- _EXERCISE INPUTS_:
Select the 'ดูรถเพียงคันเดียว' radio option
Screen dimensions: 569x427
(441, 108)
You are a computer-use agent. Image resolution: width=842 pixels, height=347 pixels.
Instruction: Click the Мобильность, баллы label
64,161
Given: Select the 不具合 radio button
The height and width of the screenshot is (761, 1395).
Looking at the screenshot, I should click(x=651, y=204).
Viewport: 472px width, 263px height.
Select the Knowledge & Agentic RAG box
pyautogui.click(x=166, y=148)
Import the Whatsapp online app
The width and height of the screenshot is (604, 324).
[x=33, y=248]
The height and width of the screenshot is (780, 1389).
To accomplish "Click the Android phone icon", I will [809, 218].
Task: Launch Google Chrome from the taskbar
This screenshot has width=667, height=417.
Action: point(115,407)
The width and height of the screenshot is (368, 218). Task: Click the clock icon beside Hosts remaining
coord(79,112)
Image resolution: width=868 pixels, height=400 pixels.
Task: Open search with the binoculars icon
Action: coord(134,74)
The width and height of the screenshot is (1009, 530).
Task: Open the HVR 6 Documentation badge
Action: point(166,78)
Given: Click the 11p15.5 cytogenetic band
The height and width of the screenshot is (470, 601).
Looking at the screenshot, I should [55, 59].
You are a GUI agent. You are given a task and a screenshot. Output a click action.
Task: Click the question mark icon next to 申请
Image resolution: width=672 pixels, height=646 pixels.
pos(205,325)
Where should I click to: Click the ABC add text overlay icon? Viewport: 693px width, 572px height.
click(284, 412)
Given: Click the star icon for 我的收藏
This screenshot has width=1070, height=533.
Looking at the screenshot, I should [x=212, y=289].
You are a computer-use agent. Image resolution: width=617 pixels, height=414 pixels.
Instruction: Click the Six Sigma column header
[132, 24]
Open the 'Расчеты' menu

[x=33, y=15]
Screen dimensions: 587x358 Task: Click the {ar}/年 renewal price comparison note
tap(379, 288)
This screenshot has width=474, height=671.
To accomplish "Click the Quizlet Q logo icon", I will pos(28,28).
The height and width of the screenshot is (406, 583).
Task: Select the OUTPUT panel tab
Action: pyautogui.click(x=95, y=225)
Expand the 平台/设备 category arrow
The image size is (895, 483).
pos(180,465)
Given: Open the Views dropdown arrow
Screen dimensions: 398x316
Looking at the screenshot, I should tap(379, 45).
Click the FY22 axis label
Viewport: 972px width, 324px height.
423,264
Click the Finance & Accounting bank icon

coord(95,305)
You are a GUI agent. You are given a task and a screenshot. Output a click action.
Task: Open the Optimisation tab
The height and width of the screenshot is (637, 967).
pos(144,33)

- _ACTION ITEM_: Give the listing once more, unchanged in every line.

- _RESULT OF THE EXERCISE_:
Select the 'ดูรถเพียงคันเดียว' radio option
Screen dimensions: 569x427
(441, 108)
You are a computer-use agent. Image resolution: width=842 pixels, height=347 pixels.
Instruction: Click the Мобильность, баллы label
64,161
Given: Select the 不具合 radio button
The height and width of the screenshot is (761, 1395).
Looking at the screenshot, I should click(x=651, y=204).
Viewport: 472px width, 263px height.
Select the Knowledge & Agentic RAG box
pyautogui.click(x=166, y=148)
Import the Whatsapp online app
The width and height of the screenshot is (604, 324).
[x=33, y=248]
The height and width of the screenshot is (780, 1389).
To accomplish "Click the Android phone icon", I will [809, 218].
Task: Launch Google Chrome from the taskbar
This screenshot has width=667, height=417.
Action: point(115,407)
The width and height of the screenshot is (368, 218). Task: Click the clock icon beside Hosts remaining
coord(79,112)
Image resolution: width=868 pixels, height=400 pixels.
Task: Open search with the binoculars icon
Action: coord(134,74)
The width and height of the screenshot is (1009, 530).
Task: Open the HVR 6 Documentation badge
Action: point(166,78)
Given: Click the 11p15.5 cytogenetic band
The height and width of the screenshot is (470, 601).
Looking at the screenshot, I should [55, 59].
You are a GUI agent. You are given a task and a screenshot. Output a click action.
Task: Click the question mark icon next to 申请
Image resolution: width=672 pixels, height=646 pixels.
pos(205,325)
Where should I click to: Click the ABC add text overlay icon? Viewport: 693px width, 572px height.
click(284, 412)
Given: Click the star icon for 我的收藏
This screenshot has width=1070, height=533.
Looking at the screenshot, I should [x=212, y=289].
You are a computer-use agent. Image resolution: width=617 pixels, height=414 pixels.
Instruction: Click the Six Sigma column header
[132, 24]
Open the 'Расчеты' menu

[x=33, y=15]
Screen dimensions: 587x358 Task: Click the {ar}/年 renewal price comparison note
tap(379, 288)
This screenshot has width=474, height=671.
To accomplish "Click the Quizlet Q logo icon", I will pos(28,28).
The height and width of the screenshot is (406, 583).
Task: Select the OUTPUT panel tab
Action: pyautogui.click(x=95, y=225)
Expand the 平台/设备 category arrow
The image size is (895, 483).
pos(180,465)
Given: Open the Views dropdown arrow
Screen dimensions: 398x316
Looking at the screenshot, I should tap(379, 45).
Click the FY22 axis label
Viewport: 972px width, 324px height.
423,264
Click the Finance & Accounting bank icon

coord(95,305)
You are a GUI agent. You are given a task and a screenshot. Output a click action.
Task: Open the Optimisation tab
The height and width of the screenshot is (637, 967).
pos(144,33)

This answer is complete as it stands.